In the second dream, the main character's name is Jack and the woman's name is Helen. Jack meets Helen in a forest near Mississippi. Helen has black hair and dark brown eyes. Jack carries Helen over a shallow stream and continues to carry her for miles on end, because he is "without some sense of fatigue or need of rest." They arrive at a plantation house, Helen's home, and Jack meets Helen's parents. Helen falls asleep and everything becomes pitch black. Then, Jack finds himself standing on a frozen lake. The main character wakes up in grief and is sitting at his workplace, a newspaper office in San Francisco. He is twenty nine years old and has been asleep for less than two minutes.

In the third dream, the main character's name is Robert and the woman's name is Agnes. The dream takes place in San Francisco and in Iao Valley in the Hawaiian Islands. The main character describes how a "dream-language" exists that "shaves meanings finer and closer than do the world's daytime dictionaries". For example, "Rax oha tal" translates to "When you receive this it will remind you that I long to see your face and touch your hand, for the comfort of it and the peace." Agnes passes away in Robert's arms as she is hit by an arrow. The dream ends and the main character is crossing Bond Street in New York with a friend as snow is falling.
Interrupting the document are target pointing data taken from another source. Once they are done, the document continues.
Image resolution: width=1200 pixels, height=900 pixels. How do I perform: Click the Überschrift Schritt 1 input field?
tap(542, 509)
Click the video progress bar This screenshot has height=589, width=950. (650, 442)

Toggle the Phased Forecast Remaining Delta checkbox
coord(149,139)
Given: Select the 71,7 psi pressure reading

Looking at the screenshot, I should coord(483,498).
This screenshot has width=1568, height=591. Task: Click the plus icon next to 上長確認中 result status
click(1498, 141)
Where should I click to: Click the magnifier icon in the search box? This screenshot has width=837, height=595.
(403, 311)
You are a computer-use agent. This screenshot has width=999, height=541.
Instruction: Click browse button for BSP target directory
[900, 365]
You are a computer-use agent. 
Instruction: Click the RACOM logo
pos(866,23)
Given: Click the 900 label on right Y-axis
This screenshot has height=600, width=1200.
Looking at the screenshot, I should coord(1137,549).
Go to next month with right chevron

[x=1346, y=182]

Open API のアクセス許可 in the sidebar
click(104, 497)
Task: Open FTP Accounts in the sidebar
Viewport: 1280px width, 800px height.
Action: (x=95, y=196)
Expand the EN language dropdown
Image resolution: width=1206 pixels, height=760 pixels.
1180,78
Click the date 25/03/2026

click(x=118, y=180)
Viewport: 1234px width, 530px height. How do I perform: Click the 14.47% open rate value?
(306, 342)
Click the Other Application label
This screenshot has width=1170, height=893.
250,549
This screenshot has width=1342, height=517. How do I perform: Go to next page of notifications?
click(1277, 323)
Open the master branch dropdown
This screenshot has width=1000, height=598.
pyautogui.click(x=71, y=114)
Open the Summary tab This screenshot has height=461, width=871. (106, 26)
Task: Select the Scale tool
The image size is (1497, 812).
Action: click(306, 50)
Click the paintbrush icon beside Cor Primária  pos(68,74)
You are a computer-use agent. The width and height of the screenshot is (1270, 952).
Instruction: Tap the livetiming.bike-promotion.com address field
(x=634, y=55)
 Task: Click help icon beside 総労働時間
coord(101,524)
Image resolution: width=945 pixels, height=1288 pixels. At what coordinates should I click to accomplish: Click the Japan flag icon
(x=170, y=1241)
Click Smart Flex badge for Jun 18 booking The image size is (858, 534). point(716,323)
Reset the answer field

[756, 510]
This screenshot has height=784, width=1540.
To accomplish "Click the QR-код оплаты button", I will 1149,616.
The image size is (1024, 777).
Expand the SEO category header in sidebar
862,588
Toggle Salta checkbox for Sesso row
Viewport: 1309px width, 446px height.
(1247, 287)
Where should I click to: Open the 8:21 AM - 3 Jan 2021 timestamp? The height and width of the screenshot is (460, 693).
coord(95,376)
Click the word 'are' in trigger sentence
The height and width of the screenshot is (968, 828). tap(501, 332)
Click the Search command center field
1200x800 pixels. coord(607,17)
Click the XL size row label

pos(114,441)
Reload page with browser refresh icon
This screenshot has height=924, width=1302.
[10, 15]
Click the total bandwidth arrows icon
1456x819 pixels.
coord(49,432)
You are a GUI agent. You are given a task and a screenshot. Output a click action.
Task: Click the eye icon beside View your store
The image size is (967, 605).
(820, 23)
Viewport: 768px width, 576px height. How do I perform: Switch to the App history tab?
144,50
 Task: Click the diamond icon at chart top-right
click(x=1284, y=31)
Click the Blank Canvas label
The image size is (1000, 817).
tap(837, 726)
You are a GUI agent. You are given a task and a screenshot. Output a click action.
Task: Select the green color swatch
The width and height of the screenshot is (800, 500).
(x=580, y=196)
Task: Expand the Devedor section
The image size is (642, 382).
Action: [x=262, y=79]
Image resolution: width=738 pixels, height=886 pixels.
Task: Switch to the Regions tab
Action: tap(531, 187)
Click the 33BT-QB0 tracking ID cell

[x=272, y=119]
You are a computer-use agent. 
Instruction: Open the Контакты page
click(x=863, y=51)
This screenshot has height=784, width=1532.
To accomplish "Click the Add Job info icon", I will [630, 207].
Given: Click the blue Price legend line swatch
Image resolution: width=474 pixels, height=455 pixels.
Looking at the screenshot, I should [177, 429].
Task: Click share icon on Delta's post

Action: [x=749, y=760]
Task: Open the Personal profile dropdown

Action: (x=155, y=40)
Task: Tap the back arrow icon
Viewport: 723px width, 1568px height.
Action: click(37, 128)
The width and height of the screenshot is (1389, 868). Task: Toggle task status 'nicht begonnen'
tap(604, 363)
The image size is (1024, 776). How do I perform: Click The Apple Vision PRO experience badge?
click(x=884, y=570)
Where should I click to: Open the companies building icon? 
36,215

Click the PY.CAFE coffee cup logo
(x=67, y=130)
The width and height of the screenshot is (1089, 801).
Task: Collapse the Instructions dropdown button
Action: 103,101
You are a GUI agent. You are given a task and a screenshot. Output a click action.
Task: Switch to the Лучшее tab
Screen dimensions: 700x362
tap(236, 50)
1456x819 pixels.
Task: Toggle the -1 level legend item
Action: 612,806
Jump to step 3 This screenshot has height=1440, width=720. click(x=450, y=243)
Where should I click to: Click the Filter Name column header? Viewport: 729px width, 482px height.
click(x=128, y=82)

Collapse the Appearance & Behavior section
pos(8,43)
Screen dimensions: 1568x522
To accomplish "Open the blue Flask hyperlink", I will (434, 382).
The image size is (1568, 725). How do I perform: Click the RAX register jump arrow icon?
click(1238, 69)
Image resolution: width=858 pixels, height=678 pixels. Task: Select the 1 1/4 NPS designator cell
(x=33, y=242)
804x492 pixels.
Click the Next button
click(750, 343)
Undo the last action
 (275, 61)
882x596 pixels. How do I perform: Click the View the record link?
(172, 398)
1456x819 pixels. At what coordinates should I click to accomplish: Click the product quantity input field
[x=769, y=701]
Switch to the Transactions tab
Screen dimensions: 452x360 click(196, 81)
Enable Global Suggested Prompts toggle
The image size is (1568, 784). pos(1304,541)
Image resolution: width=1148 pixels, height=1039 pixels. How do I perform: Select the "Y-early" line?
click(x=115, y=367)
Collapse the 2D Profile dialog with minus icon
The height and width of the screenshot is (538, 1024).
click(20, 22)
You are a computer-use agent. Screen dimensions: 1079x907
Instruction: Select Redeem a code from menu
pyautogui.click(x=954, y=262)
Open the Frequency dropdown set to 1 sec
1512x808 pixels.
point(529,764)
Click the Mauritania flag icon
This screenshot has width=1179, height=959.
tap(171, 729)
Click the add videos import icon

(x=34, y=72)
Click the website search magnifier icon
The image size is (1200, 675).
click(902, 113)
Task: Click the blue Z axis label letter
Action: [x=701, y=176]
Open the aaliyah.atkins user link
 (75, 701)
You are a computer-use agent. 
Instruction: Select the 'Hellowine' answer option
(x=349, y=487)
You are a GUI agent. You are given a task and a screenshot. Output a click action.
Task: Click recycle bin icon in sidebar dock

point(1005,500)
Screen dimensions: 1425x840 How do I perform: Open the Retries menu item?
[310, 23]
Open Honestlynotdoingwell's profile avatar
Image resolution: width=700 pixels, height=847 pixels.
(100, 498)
In the fourth dream, the main character refers to the woman as Agnes again, but he is unnamed. They chat in a large house in Athens as Socrates passes by. Suddenly, the main character awakens and finds himself in his New York home.

In the fifth dream, the main character and the woman are unnamed. The dream takes place in India and Windsor Castle, England. By the end of their conversation they conclude that "England is the most beautiful of all the countries...because it is so marginal". Once again, the woman disappears. The main character wakes up from his dream and is going on sixty three years old.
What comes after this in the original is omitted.